Electronic devices flood many aspects of our lives. The wondrous evolution of nano-CMOS technologies with the emergence of new materials and devices is behind it. The demand for integrated circuits (ICs) is not without challenges though: our modern digital economy and society requires them to be more functional, more reliable, safer and more secure, and fields like IoT, Cybersecurity and Highperformance computing are now priorities in many research agendas.
However, one critical obstacle in this evolution is variability, culprit for the device parametric fluctuations deriving in a reliability loss of the IC. Rising right after fabrication (TZV, Time-Zero Variability) or during the IC lifetime (TDV, Time-Dependent Variability), it ends up critically compromising its functionality or even cutting short its lifetime. If variability is undealt with, ICs will no longer be able to fulfil the capabilities of safety, security, and reliability.

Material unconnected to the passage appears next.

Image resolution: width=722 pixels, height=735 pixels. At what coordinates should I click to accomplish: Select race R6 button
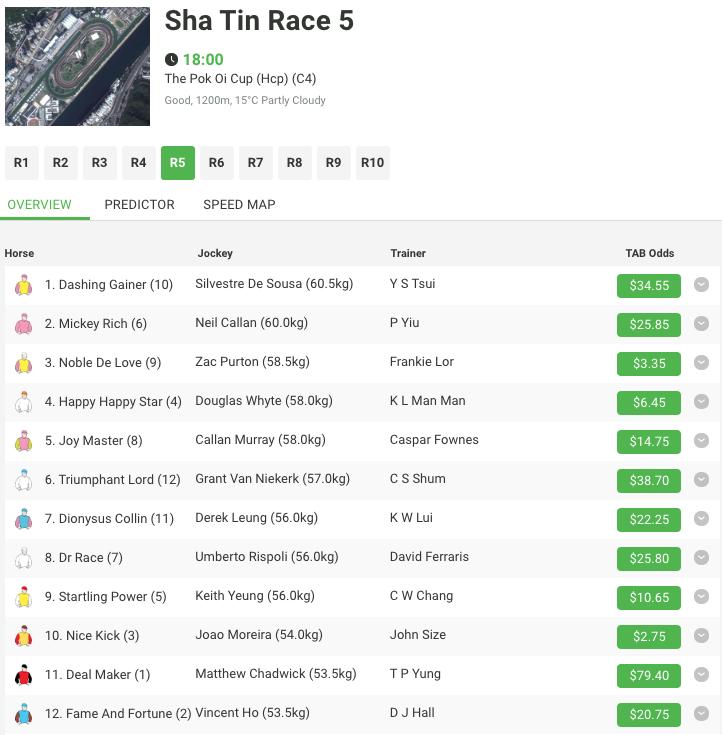coord(216,163)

VIGILANT faces up this challenge from two perspectives. It will first develop solutions and new design paradigms to lessen or tolerate variability; the goal is clear: mitigate its negative impact. Second, realizing variability has also a beneficial side, TZV and TDV will be exploited for hardware-based security. While this duality mitigation/exploitation is one key goal, there is another cross-cutting goal: the evaluation of several technologies and their potential for the duality, from the established bulk CMOS, through the versatile FDSOI, to beyond-CMOS alternatives like memristors. To undertake the goals, VIGILANT needs the complementary expertise of teams (IMSE, UAB and UPC) with a successful track record in the collaborative investigation of variability.